No, but you can go to the college where they first taught futurism, which Alvin Toffler does at the New School [for Social Research] here in New York City.
The New School is known for social research. What does a future futurist study there?
That's the lovely thing about the New School when I went, which was the late '80s, early '90s. You could take whatever you wanted. I studied a lot of computer science, but when I went to the New School it was this great mix where I could study sociology, I could study economics, I could study film and I could go down to [New York University] and take classes. As a futurist I need the technical chops to understand what we're talking about. But I also need the research chops to be able to go out and pull this all together and then have the ability to express it. It's not enough to have a vision of the future, you also have to be able to express it. That's one of the things I took away from the New School.

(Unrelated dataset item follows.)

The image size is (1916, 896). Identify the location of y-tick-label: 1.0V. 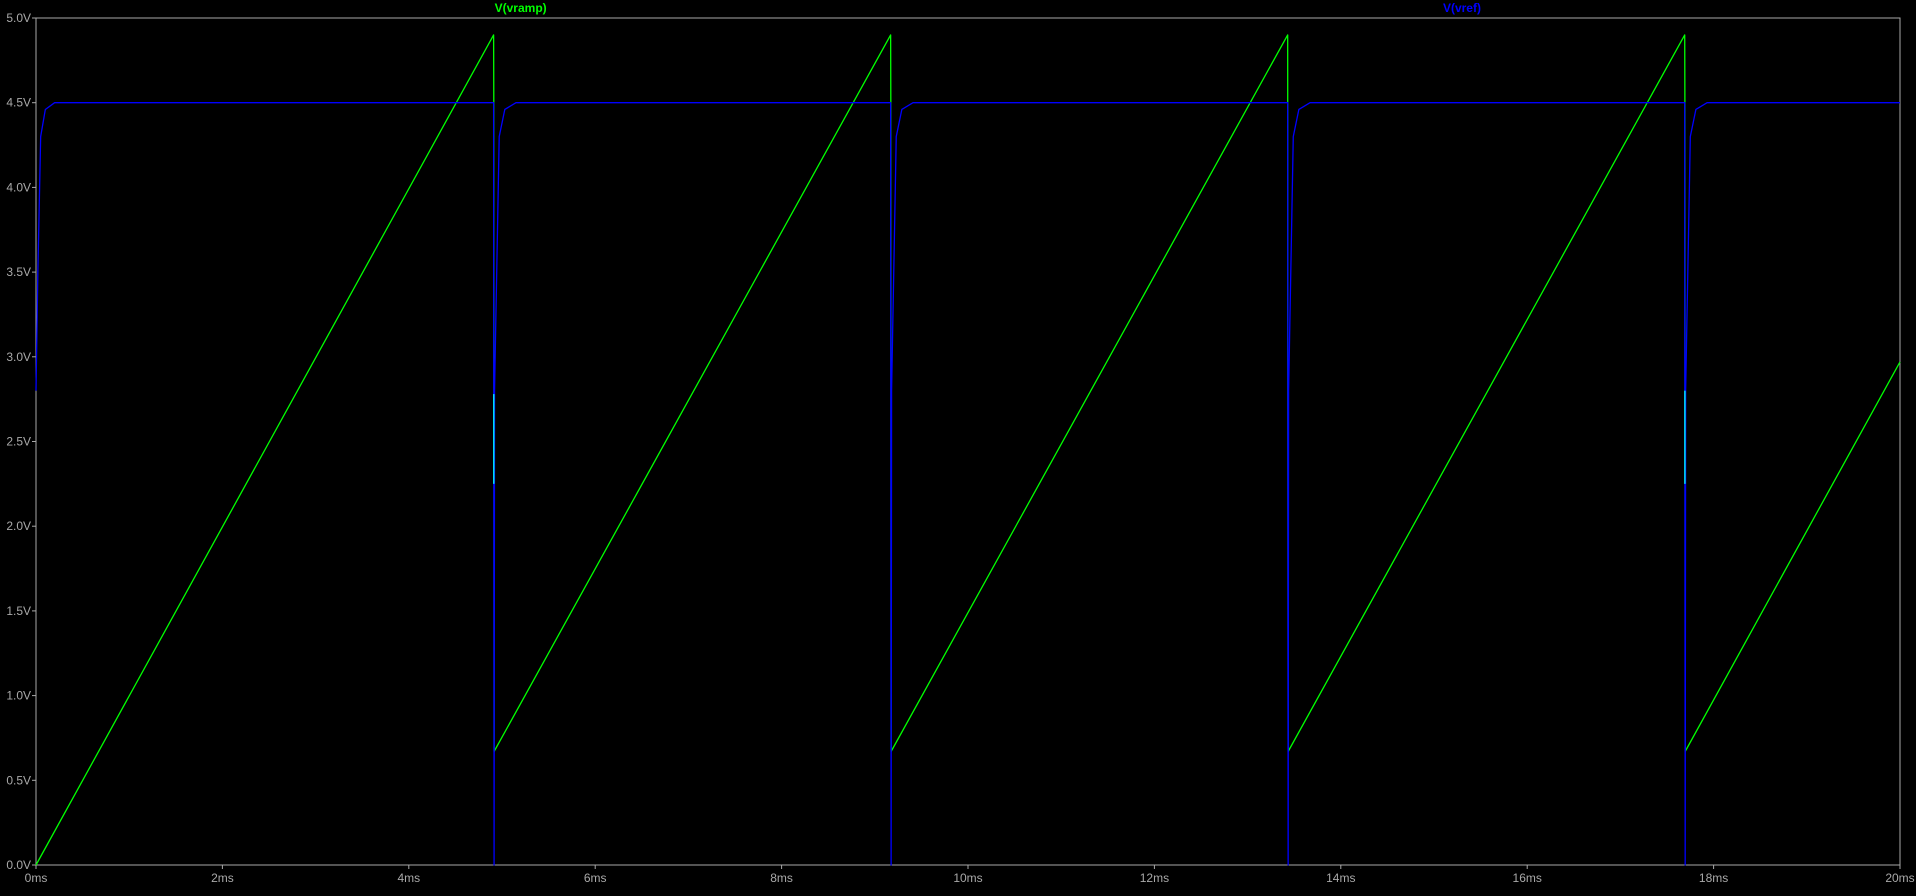
(18, 696).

How did you become Intel's futurist?
I had been using future casting--a combination of computer science and social science and spotting trends--as part of my work on Intel projects looking five or 10 years out, such as the design for system-on-a-chip (SoC) processors, the new type of chip we're putting together that consolidates more processes in less space. Future casting helped us ask ourselves hard questions about the future of technology and figure out what to build. So [Intel chief technology officer] Justin Rattner said to me, "We think you should be Intel's futurist." And I said, "No way." That's a huge responsibility, especially for a place like Intel.
At the time Justin wanted me to get out there and start talking to people about the future. We had such discussions internally, but we hadn't been talking about it with others outside the company. The next week [June 30, 2010,] we released the book Screen Future, which was this work about technology in 2015. I sat down and talked to the press. Almost everyone said, "So you're Intel's futurist." At that point I realized that I already had the job.
What is the greatest misconception that people have about the future?
So many people think the future is something that is set. They say, "You're a futurist, make a prediction." The future is much more complicated than that. The future is completely in motion, it isn't this fixed point out there that we're all sort of running for and can't do anything about. The fact of the matter is, the future is made everyday by the actions of people. Because of that, people need to be active participants in that future. Literally, the future is in our hands. The biggest way you can affect the future is to talk about it with your family, your friends, your government.